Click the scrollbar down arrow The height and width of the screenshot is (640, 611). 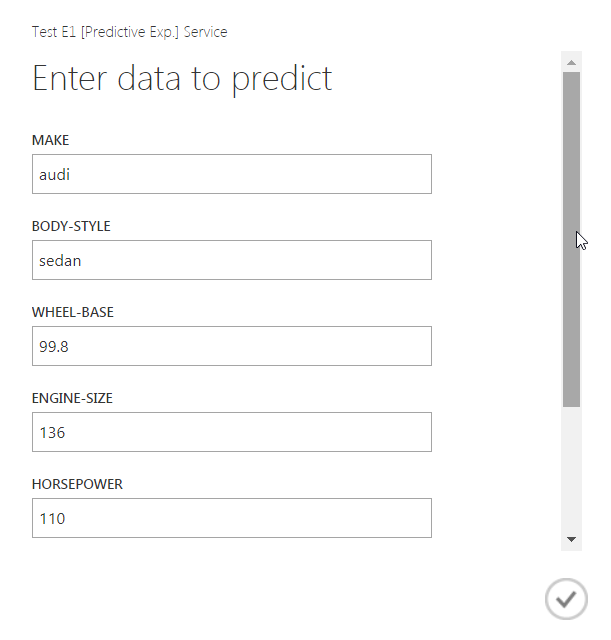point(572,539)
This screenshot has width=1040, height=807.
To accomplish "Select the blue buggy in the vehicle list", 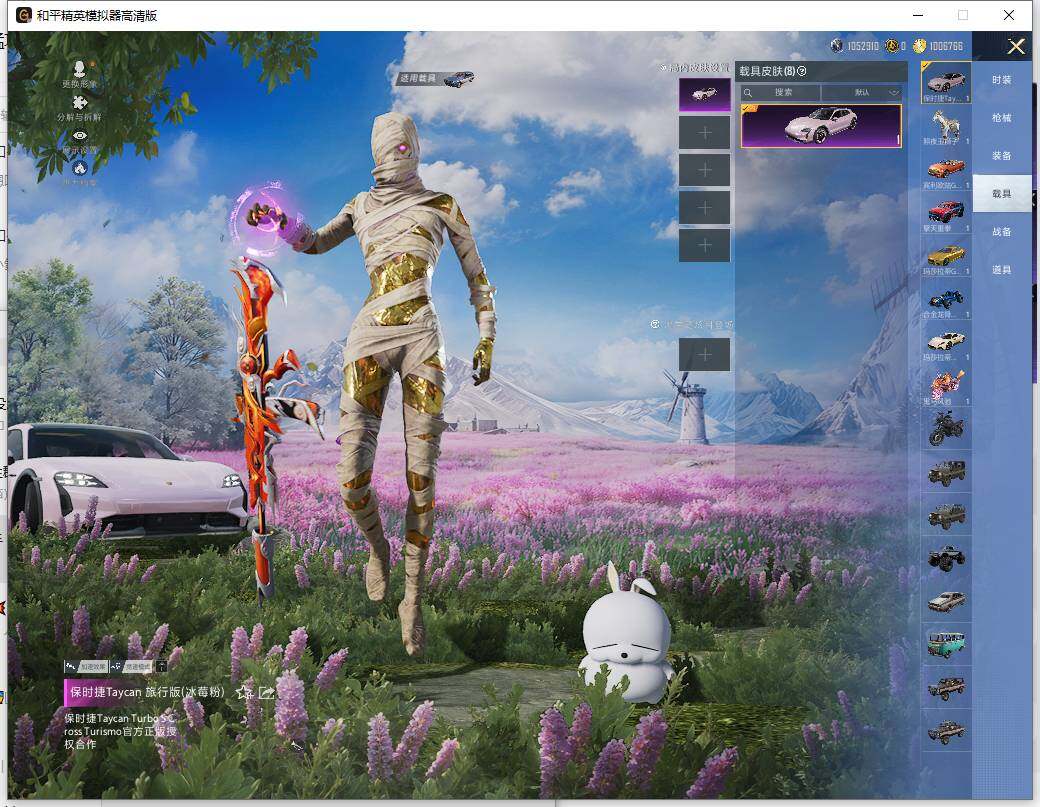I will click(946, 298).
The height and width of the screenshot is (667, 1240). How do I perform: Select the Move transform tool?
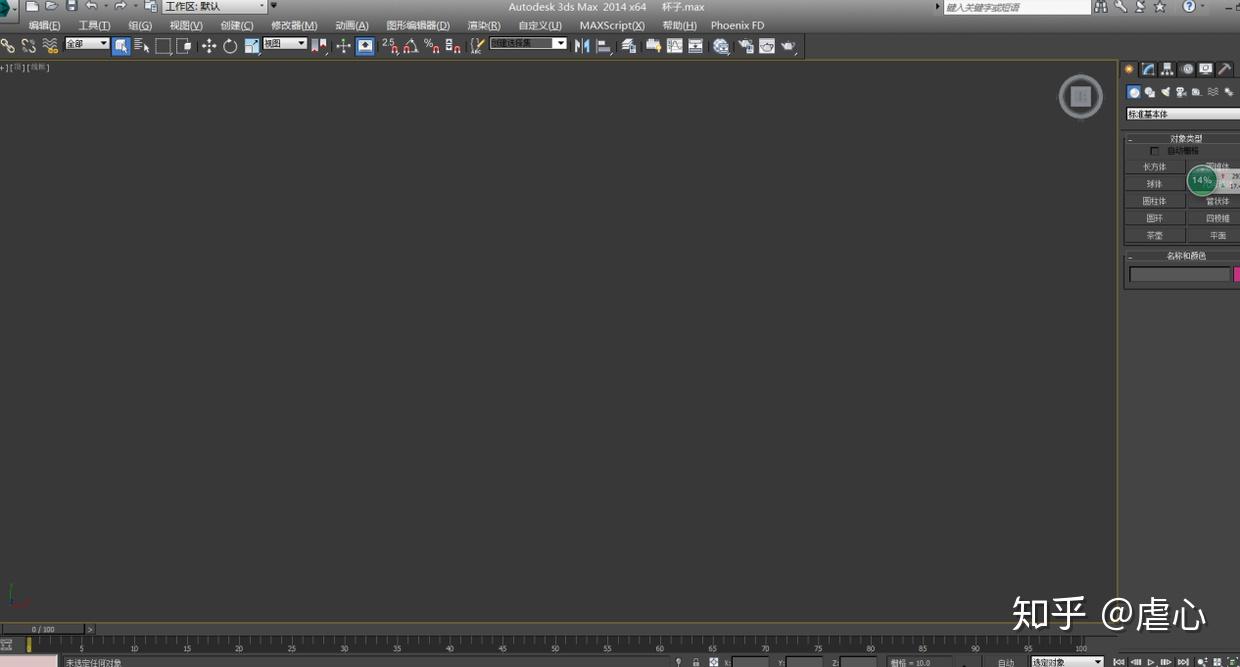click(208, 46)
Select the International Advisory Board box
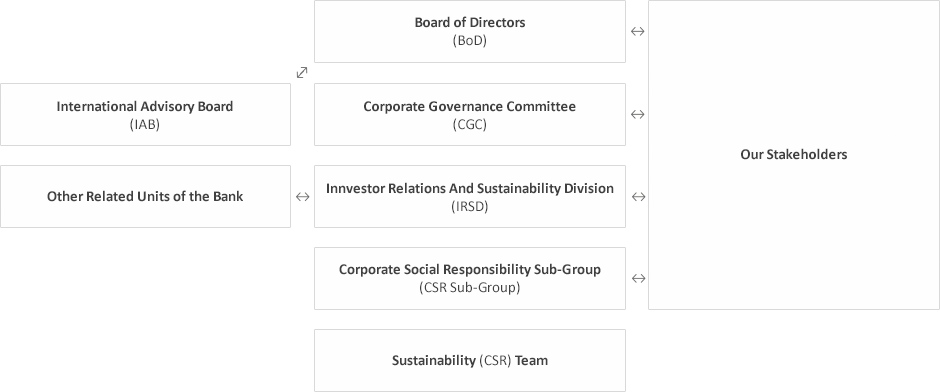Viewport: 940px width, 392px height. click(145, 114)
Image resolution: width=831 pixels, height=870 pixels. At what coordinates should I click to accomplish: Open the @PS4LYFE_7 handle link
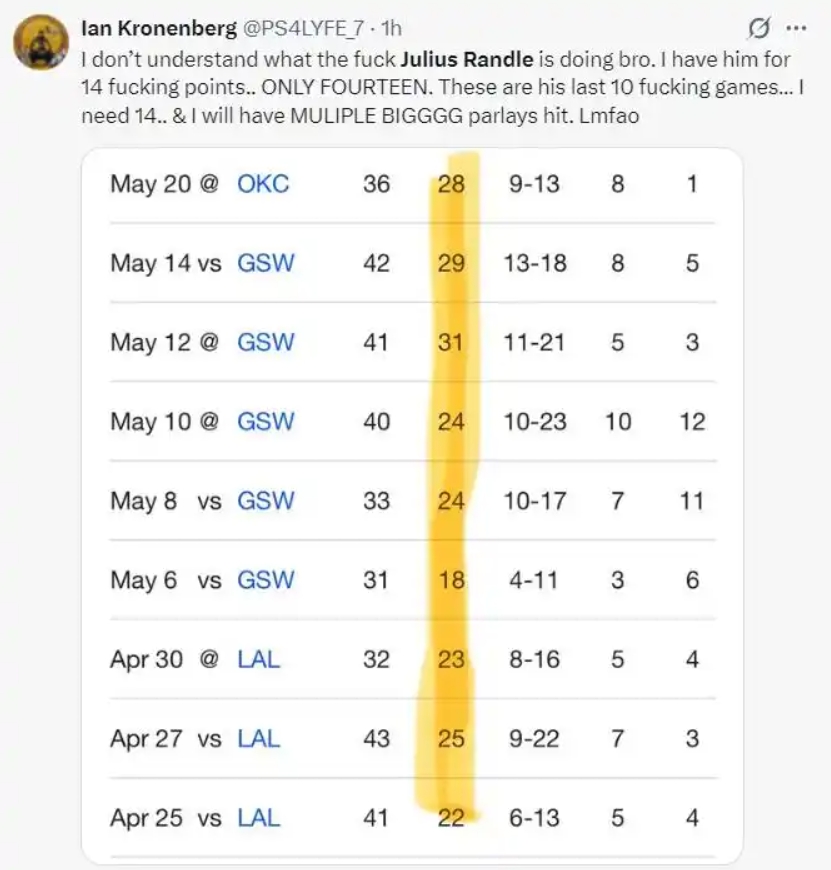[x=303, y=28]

....

Exercise: Starting at the line containing "Image resolution: width=831" and continuing through the end of the material, rewrite those lines with "handle" swapped for "username" and everything else left as it is. Leave the pictures out of your answer.

Complete response:
Image resolution: width=831 pixels, height=870 pixels. At what coordinates should I click to accomplish: Open the @PS4LYFE_7 username link
[x=303, y=28]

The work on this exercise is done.